In my main program, I set a SIGINT and SIGTERM handler for me to perform cleanup, if my main python program is terminated with SIGTERM or SIGINT(Ctrl-C) if running from the shell.
Does anyone have a solid 2.x recipe for child signal handling in threads?
ctypes sigprocmask, etc.
Any help would be very appreciated. I am just looking for an 'official' recipe or the BEST hack, if one even exists.
Notes
I am using a restricted build of Python. I must use 2.7.3. Third-party-cmd is a program I do not have source for - modifying it is not possible.
There are many things in your description that look strange. First thing, you have a couple of different threads and processes. Who is crashing, who's receinving SIGTERM and who's receiving SIGKILL and due to which operations ?
Second: why does your parent receive SIGTERM ? It can't be implicitly sent. Someone is calling kill to your parent process, either directly or indirectly (for example, by killing the whole parent group).
Third point: how's your program terminating when you're handling SIGTERM ? By definition, the program terminates if it's not handled. If it's handled, it's not terminated. What's really happenning ?
Suggestions:
$ cat crsh.c
#include <stdio.h>
int main(void)
{
int *f = 0x0;
puts("Crashing");
*f = 0;
puts("Crashed");
return 0;
}
$ cat a.py
import subprocess, sys
print('begin')
p = subprocess.Popen('./crsh')
a = raw_input()
print(a)
p.wait()
print('end')
$ python a.py
begin
Crashing
abcd
abcd
end
This works. No signal delivered to the parent. Did you isolate the problem in your program ?
If the problem is a signal sent to multiple processes: can you use setpgid to set up a separate process group for the child ?
Is there any reason for creating the temporary file ? It's 1 GB files being created in your temporary directory. Why not piping stdout ?
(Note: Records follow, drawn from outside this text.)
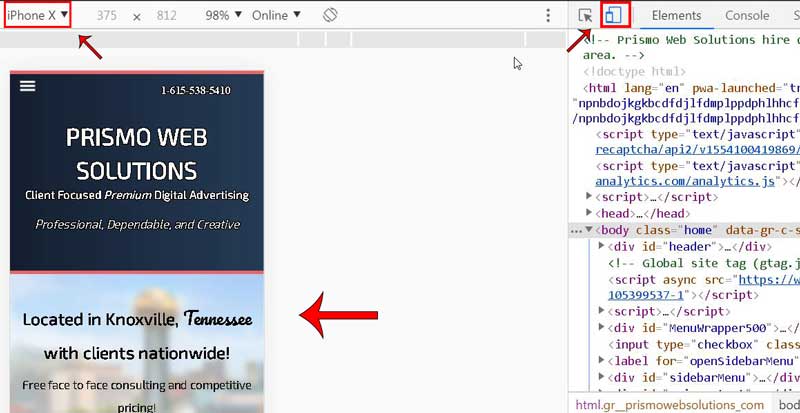Open the device toolbar three-dot menu
800x413 pixels.
point(548,16)
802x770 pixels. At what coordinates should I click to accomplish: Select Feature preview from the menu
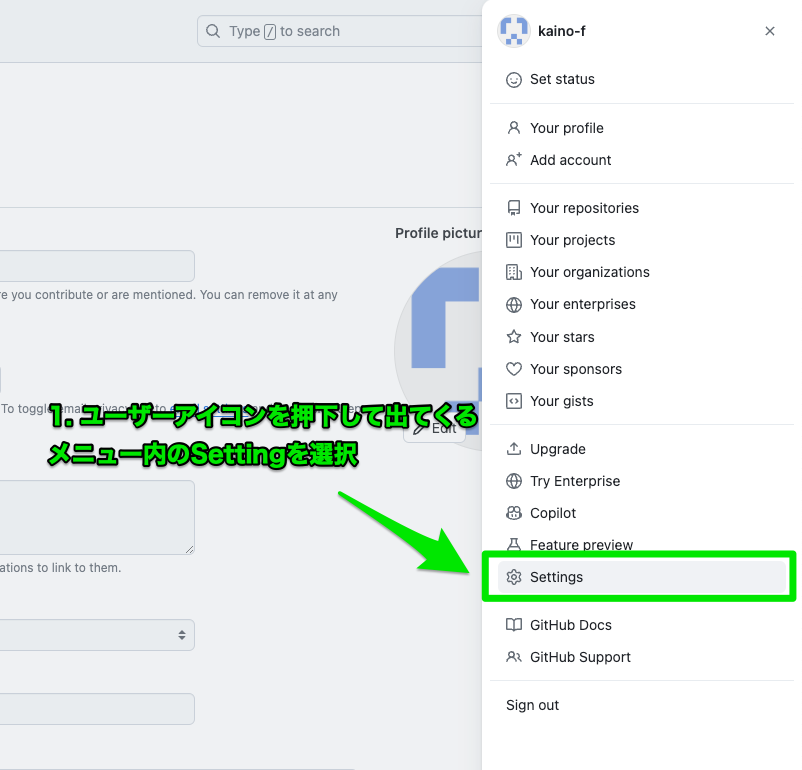582,545
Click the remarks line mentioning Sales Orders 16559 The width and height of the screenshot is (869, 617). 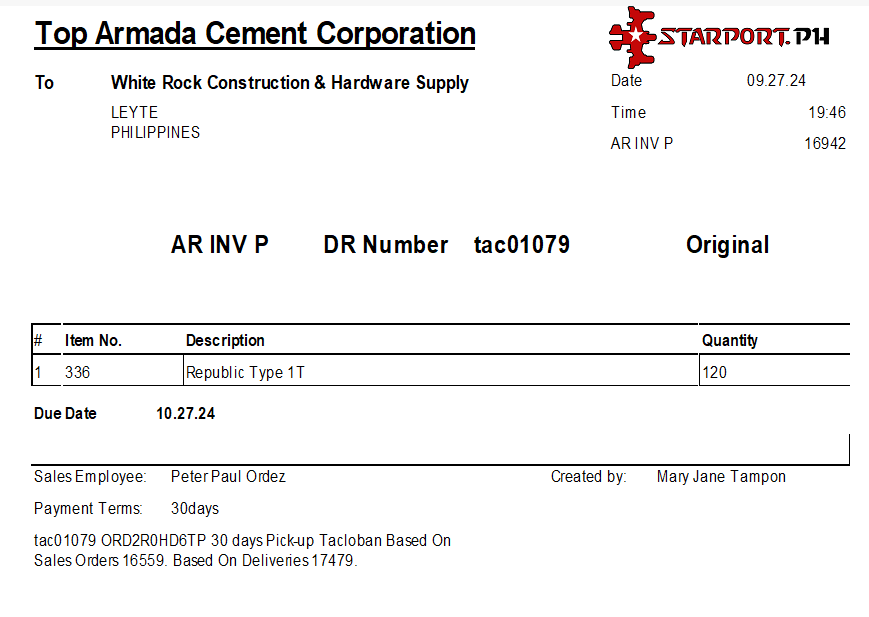[195, 560]
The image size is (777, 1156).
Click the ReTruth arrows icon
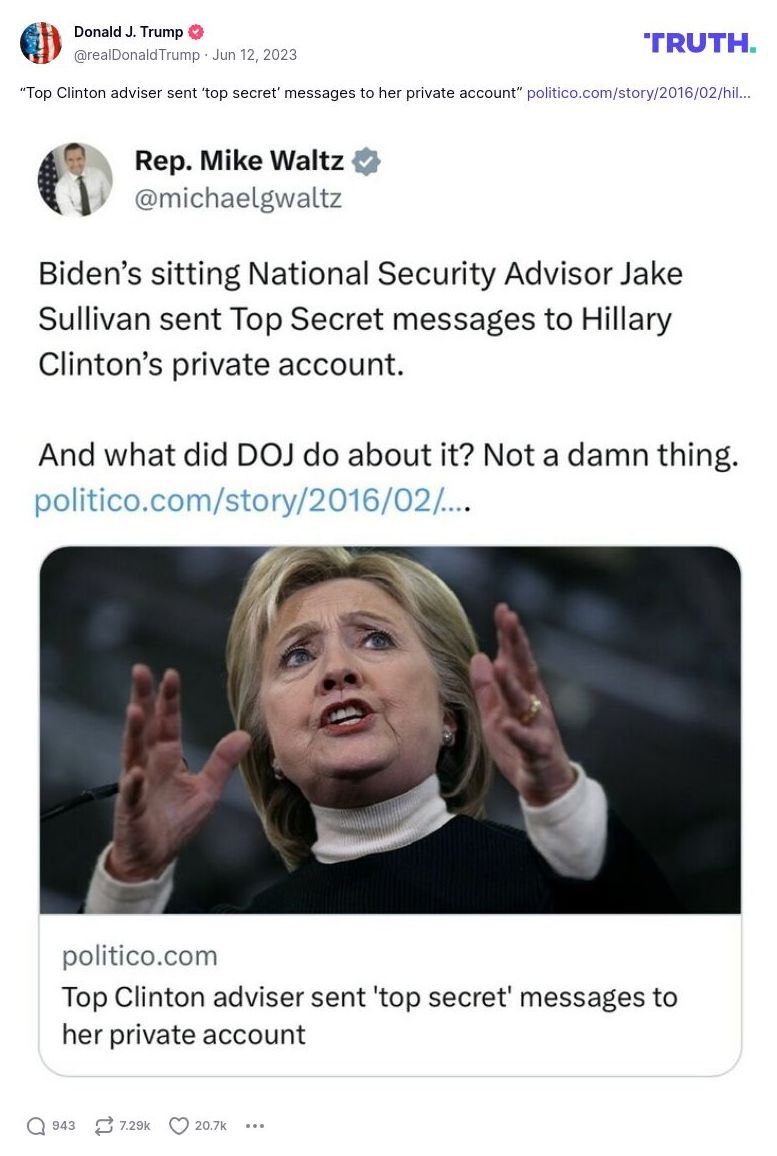[x=104, y=1126]
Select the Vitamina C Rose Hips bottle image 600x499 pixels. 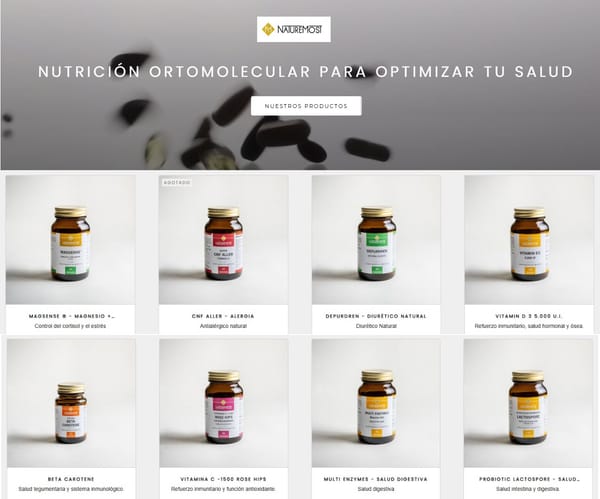tap(224, 403)
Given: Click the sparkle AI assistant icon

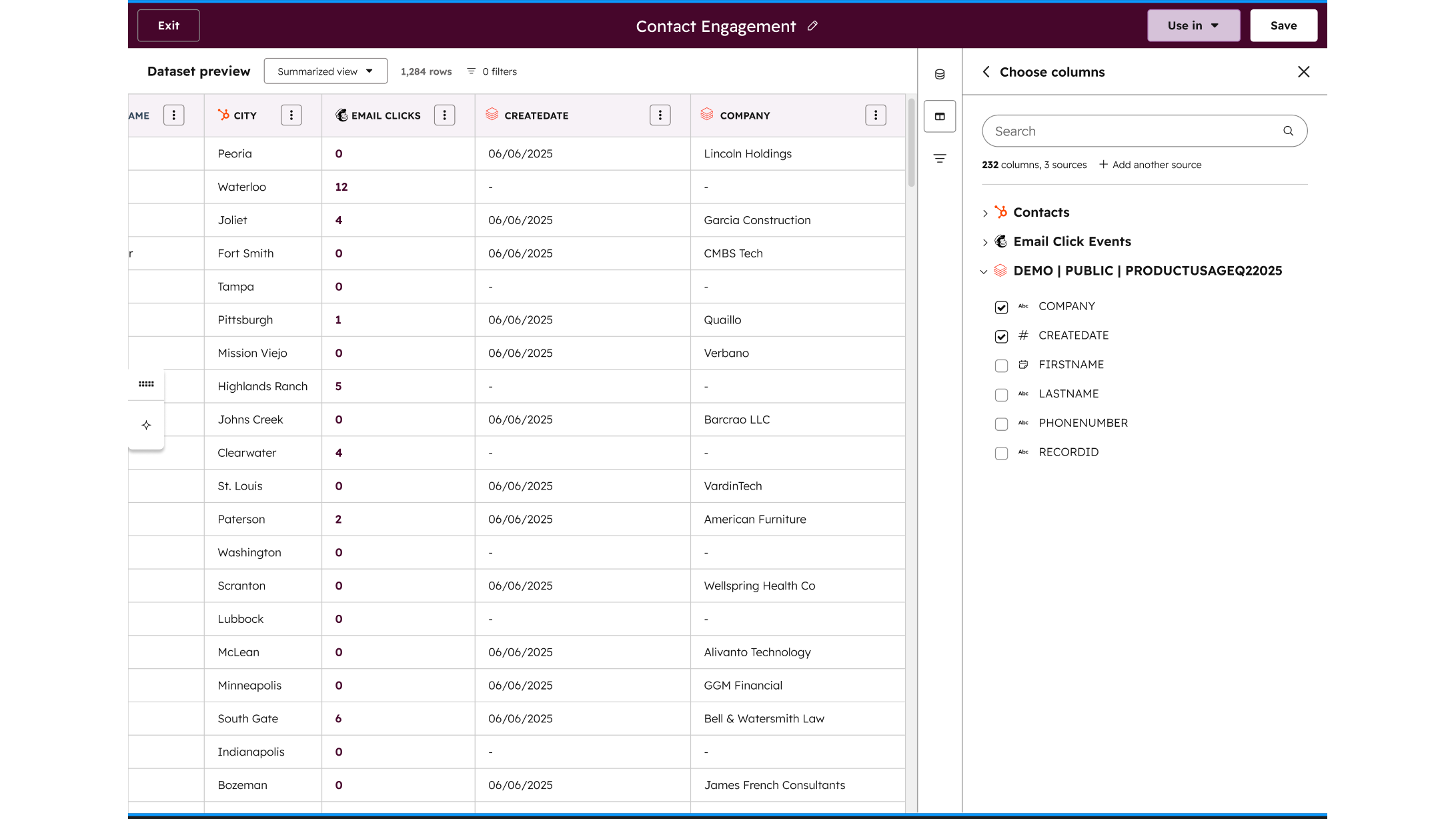Looking at the screenshot, I should point(146,425).
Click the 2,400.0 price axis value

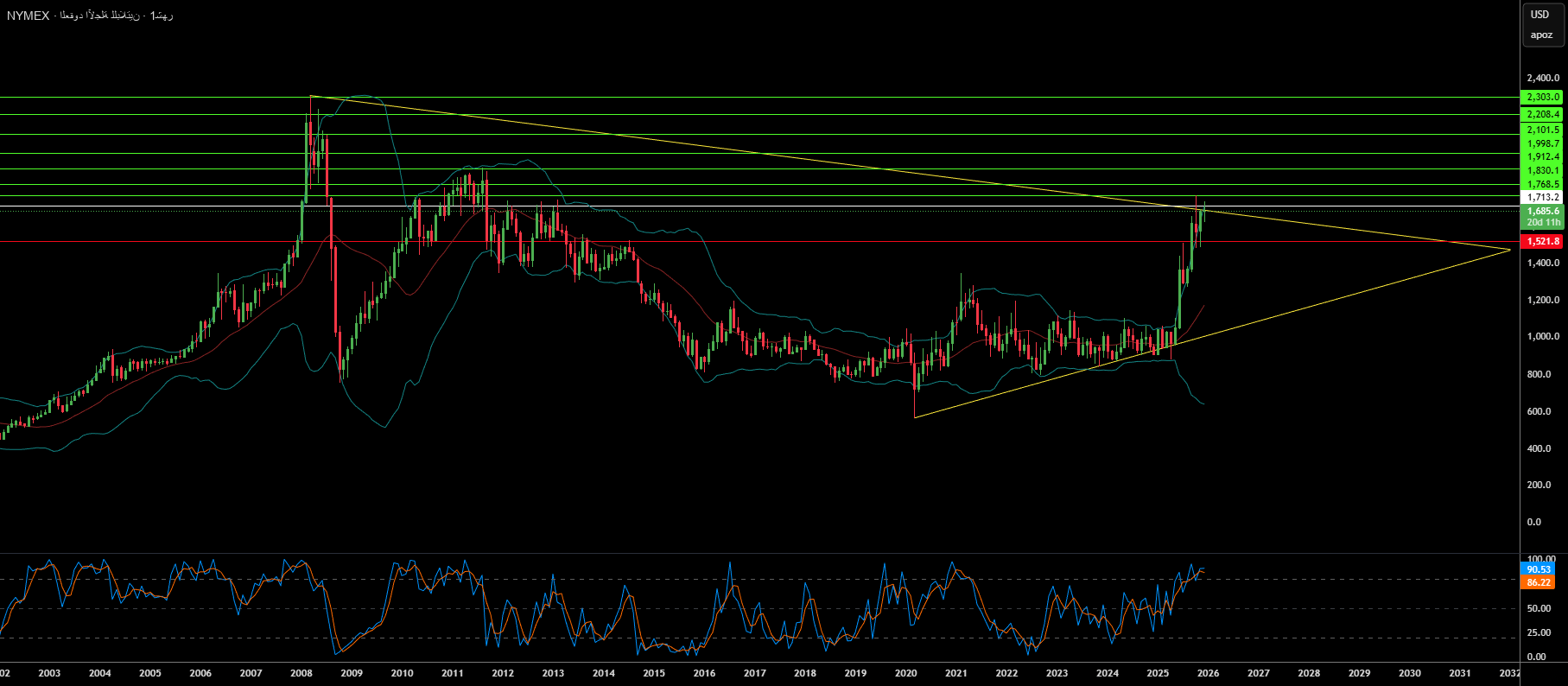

If you're really sure you need to handle signals in your parent program (why didn't you try/except KeyboardInterrupt, for example ?): could signal() unspecified behavior with multi threaded programs be causing those problems (for example, dispatching a signal to a thread that does not handle signals) ?
NOTES
The effects of signal() in a multithreaded process are unspecified.
Anyway, try to explain with more precision what are the threads and process of your program, what they do, how were the signal handlers set up and why, who is sending signals, who is receiving, etc, etc, etc, etc, etc.